“When we headed up the road to Bashan, King Og of Bashan came out against us, he and all his people for battle at Edrei. Yahweh said to me, ‘Do not fear him. I have handed him over to you, along with his people and his land. Do to him as you did to King Sihon of the Amorites, who reigned in Heshbon.’ Yahweh our God also handed over to us King Og of Bashan and all his people. We struck him down until not a single survivor was left. At that time, we captured all his towns. There was no citadel that we did not take from them, sixty towns, the whole region of Argob, the kingdom of Og in Bashan. All these were fortress towns with high walls, double gates, and bars, besides a great many villages. We utterly destroyed them, as we had done to King Sihon of Heshbon. In each city we utterly destroyed men, women, and children. But all the livestock and the plunder of the towns we kept as spoil for ourselves.”
This is a more detailed account of Numbers, chapter 21, where both King Sihon and King Og are defeated. They did exactly the same thing to Og as they had done to Sihon. They captured over 60 towns and villages. Not a single survivor remained. All the men, women, and children were wiped out. The Israelites took over the kingdom of Bashan and keep the spoils for themselves.
“So at that time we took from the two kings of the Amorites the land beyond the Jordan, from the Wadi Arnon to Mount Hermon. The Sidonians call Hermon Sirion, while the Amorites call it Senir. We took all the towns of the tableland, the whole of Gilead, and all Bashan, as far as Salecah and Edrei, towns of Og’s kingdom in Bashan. Now only King Og of Bashan was left of the remnant of the Rephaim. In fact his bed, an iron bed, can still be seen at Rabbah of the Ammonites. By the common cubit it is nine cubits long and four cubits wide.”

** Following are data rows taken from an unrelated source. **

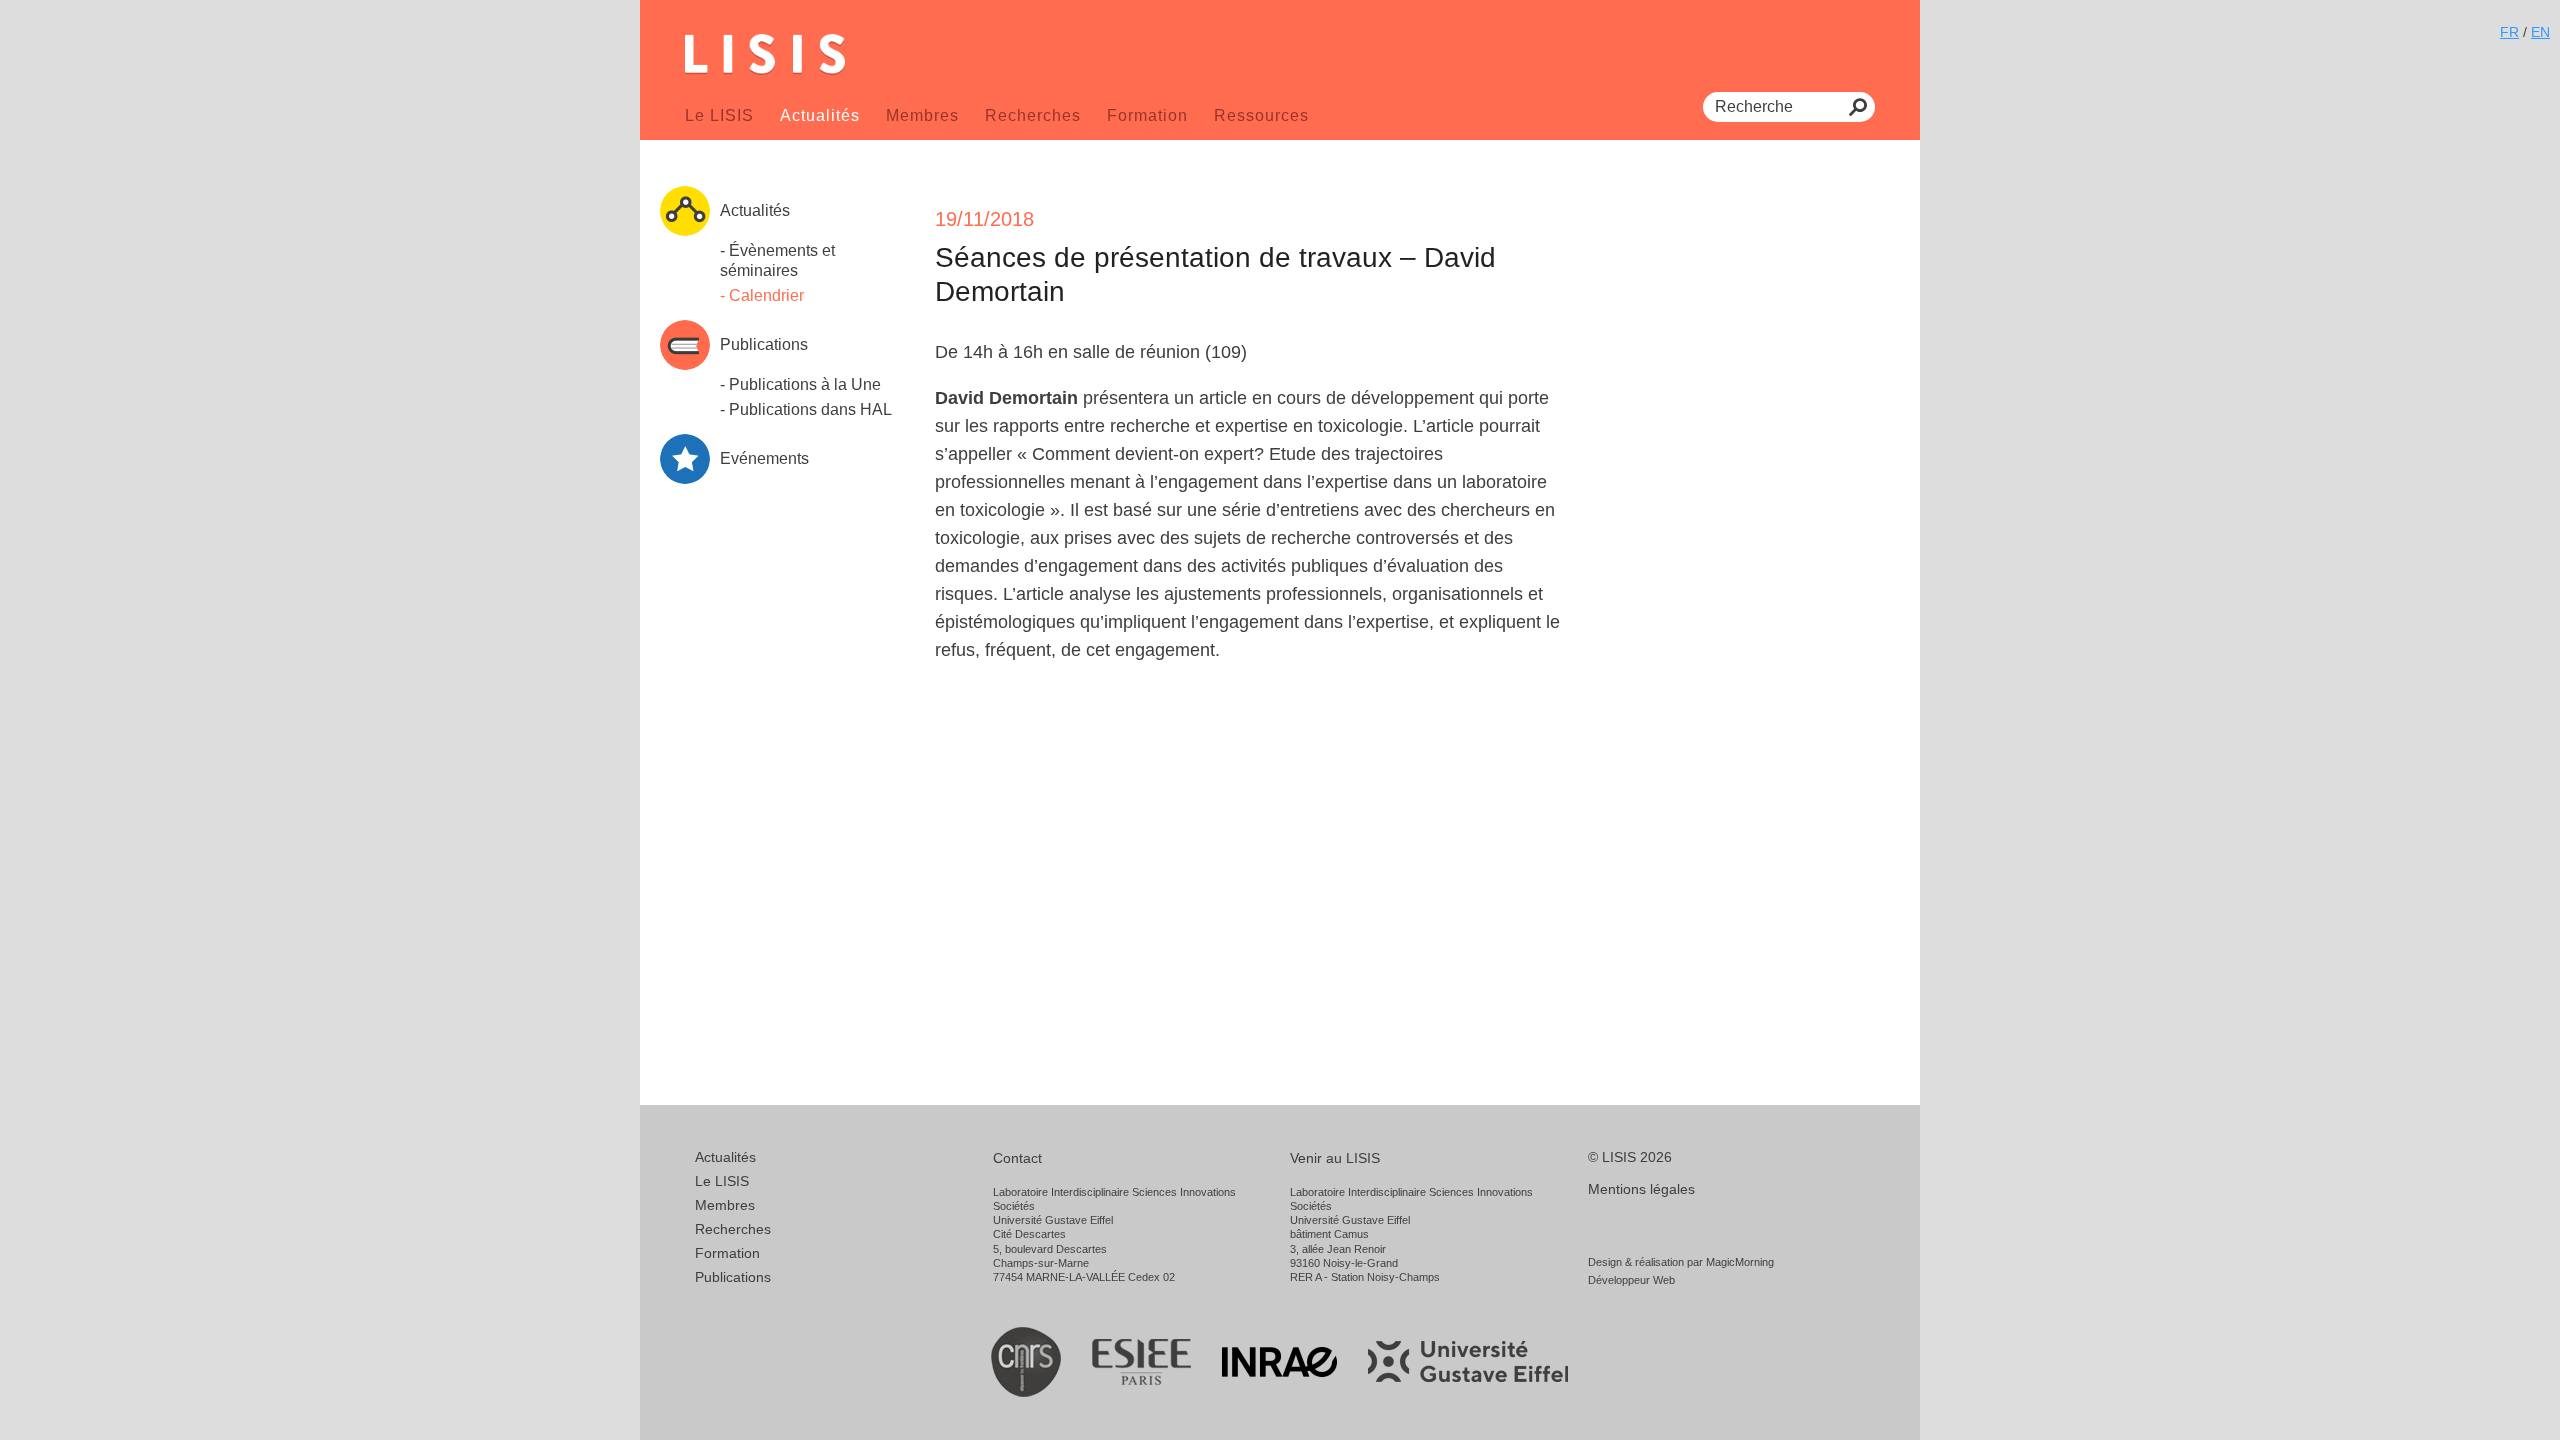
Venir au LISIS (1335, 1158)
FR (2509, 32)
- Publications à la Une (800, 384)
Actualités (820, 115)
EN (2540, 32)
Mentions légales (1641, 1189)
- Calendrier (762, 295)
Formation (1147, 115)
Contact (1017, 1158)
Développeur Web (1631, 1280)
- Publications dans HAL (806, 409)
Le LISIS (719, 115)
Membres (922, 115)
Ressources (1261, 115)
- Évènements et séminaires (777, 260)
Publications (733, 1277)
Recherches (1033, 115)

The two kings of the Amorites were defeated. The Israelites now possessed all the eastern land along the Jordan River form the Arnon River near the middle of the Dead Sea to Mount Hermon, near Lebanon. There was some dispute about the name of this mountain. King Og’s bed was about 13’ long and about 6’ wide, as he was one of the last of the giants.
“As for the land that we took possession of at that time, I gave to the Reubenites and the Gadites the territory north of Aroer that is on the edge of the Wadi Arnon, as well as half the hill country of Gilead with its towns. I gave to the half-tribe of Manasseh the rest of Gilead, and all Bashan, Og’s kingdom. The whole region of Argob, all that portion of Bashan had been called a land of Rephaim. Jair the Manassite acquired the whole region of Argob, as far as the border of the Geshurites and the Maacathites. He named them, Bashan, after himself, Havvoth-jair, as it is to this day. To Machir I gave Gilead. To the Reubenites and the Gadites I gave the territory from Gilead as far as the Wadi Arnon, with the middle of the Wadi as a boundary, up to the Jabbok River, the Wadi being the boundary of the Ammonites. They had the Arabah also, with the Jordan and its banks, from Chinnereth down to the sea of the Arabah, the Dead Sea, with the lower slopes of Pisgah on the east.”
This was a big area about 100 miles long and about 30 miles wide. Chinnereth was the name for the current Sea of Galilee. This is an explicit explanation of how Moses split up the territory of the east bank of the Jordan, between the Reubenites, the Gadites, and the half tribe of Manasseh, where they had just crushed everyone and everything. This was first mentioned in Numbers, chapter 32.